The first two cases are highly unlikely given the shape and form that this movement has taken up. If the farmers had to back down, they would have by now. Also, the government will not abolish the law and move away, given that it is a huge part of the reforms agenda. Also, it would be political suicide.
Case Four is the best outcome for all. Frankly, both sides should push for this result. It helps calm things down. BJP gets to save face and the farmers do not immediately travel down a path they do not want to.
To be honest, the government has even taken steps in the same direction and shown intent.
Case three is lose-lose. Nobody wins. Truth be told, everything looks poised to go this way. I hope it does not. This is the path that leads to institutional breakdown, a path that either result in revolution or fascism.
When the CAA protests were on, the pandemic provided a simple way out for the government to move away from the agenda through the lockdown.
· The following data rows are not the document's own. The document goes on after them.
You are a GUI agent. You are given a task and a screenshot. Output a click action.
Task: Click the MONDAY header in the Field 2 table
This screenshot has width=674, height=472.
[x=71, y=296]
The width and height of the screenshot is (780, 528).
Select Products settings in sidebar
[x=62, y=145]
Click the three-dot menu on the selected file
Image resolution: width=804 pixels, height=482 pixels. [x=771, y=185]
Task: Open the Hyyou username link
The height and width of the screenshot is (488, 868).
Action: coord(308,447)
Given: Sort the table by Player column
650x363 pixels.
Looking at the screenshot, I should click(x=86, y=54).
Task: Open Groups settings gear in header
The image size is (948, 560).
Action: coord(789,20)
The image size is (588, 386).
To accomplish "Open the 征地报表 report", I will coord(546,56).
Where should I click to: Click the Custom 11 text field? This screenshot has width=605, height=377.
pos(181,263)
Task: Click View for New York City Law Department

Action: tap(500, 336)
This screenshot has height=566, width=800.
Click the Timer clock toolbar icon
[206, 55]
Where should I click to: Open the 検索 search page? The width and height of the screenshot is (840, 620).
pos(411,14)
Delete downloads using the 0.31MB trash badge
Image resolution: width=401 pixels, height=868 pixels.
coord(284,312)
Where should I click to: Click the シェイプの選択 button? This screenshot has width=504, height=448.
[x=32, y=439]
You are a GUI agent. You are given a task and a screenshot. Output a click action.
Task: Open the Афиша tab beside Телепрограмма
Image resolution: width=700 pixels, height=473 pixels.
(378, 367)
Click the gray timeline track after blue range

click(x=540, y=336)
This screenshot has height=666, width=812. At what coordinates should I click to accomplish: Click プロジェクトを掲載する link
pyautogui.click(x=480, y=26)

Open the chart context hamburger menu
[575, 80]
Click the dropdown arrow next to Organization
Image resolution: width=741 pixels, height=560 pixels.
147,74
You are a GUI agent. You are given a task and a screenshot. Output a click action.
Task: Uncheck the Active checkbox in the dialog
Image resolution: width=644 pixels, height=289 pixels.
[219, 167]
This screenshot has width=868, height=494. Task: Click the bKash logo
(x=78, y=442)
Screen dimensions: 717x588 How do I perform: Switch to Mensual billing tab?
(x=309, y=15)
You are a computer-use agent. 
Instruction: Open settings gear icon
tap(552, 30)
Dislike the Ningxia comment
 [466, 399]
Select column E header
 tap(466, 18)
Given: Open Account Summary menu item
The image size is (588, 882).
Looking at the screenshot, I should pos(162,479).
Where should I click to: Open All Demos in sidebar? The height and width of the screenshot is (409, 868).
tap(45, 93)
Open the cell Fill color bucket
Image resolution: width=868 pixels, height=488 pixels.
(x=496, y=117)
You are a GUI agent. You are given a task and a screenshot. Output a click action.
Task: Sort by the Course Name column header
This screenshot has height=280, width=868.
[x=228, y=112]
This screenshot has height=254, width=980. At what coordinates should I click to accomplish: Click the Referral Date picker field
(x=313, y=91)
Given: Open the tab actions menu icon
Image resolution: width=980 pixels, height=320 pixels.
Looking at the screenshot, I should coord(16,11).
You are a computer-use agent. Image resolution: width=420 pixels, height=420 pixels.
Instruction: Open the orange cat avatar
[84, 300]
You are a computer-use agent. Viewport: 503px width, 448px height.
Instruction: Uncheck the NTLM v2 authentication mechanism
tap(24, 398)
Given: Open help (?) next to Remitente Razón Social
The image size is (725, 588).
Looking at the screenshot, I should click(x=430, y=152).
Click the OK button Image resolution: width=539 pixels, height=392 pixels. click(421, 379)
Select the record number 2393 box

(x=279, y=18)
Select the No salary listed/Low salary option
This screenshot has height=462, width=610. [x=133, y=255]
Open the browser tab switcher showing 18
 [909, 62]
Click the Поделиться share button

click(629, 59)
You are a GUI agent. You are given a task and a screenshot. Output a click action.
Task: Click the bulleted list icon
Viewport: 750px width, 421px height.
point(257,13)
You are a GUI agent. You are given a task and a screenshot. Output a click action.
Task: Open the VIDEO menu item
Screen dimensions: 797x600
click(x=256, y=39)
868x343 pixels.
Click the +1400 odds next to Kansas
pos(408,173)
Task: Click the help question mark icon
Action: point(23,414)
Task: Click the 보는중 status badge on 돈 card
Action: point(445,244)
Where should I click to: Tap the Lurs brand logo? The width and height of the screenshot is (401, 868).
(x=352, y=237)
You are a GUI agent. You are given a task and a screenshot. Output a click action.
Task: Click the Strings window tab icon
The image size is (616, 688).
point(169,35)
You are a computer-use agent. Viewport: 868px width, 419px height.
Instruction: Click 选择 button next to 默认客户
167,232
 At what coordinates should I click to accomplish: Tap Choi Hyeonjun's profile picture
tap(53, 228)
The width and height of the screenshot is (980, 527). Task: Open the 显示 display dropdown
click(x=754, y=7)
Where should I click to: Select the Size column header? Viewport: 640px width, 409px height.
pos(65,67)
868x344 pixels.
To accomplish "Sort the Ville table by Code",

Even the BJP has not raked it up thereafter with the same vigour. I see this as proof of the fact that the government just wants to save face; not that they want to implement something no matter what the push back.
Rihanna and Sachin Tendulkar are all sideshows in the grand scheme of things.
This is about the farm bill, not Khalistan, not Congress, not what some 18-year-old halfway across the world tweeted.
There is a need to focus on the main issue and find a middle ground and walk it. Alternately, we can keep turning up the heat, bring unrelated issues in the midst and see how it boils over.
When Trump asked his supported to charge the Capitol, he would have wished that the lawmakers see that as a sign of how popular he was. That everyone just agreed to give him a second term because of the damage he could cause. Instead, they shut him up and shoved him in a corner.
We face a similar situation here. Do we want to discuss the actual issue and find a resolution, or would we let political expediencies take precedence? Are we just going to be outraged about tweets? Would we allow this to drag us down? Ultimately, it is not in the hands of those 500 or so people we have put in power.
It is in our hands.
What we say enrages or calms tempers, forms opinions, and creates discourse. What we say matters.
I say, instead of calling each other fascists, we find a middle ground.